Find the line containing "Home (70, 1652)" in the data below, then output that line and each one after it exactly, with nothing else.

__DATASET__:
▬▬▬

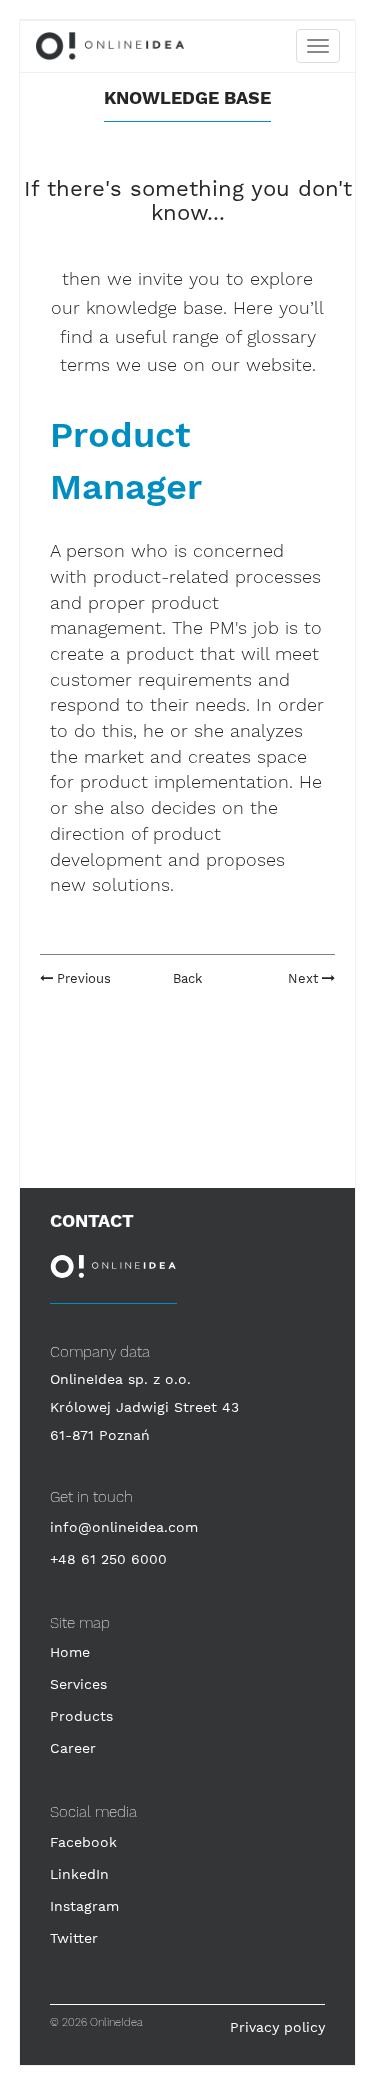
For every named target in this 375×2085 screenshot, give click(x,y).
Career (73, 1748)
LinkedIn (79, 1874)
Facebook (83, 1842)
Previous (82, 978)
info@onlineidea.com (124, 1527)
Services (78, 1684)
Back (187, 978)
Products (81, 1716)
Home (70, 1652)
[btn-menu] (318, 46)
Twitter (74, 1938)
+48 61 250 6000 (108, 1559)
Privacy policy (277, 2027)
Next (305, 978)
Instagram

▬▬▬

__SOLUTION BELOW__:
Home (70, 1652)
[btn-menu] (318, 46)
Twitter (74, 1938)
+48 61 250 6000 (108, 1559)
Privacy policy (277, 2027)
Next (305, 978)
Instagram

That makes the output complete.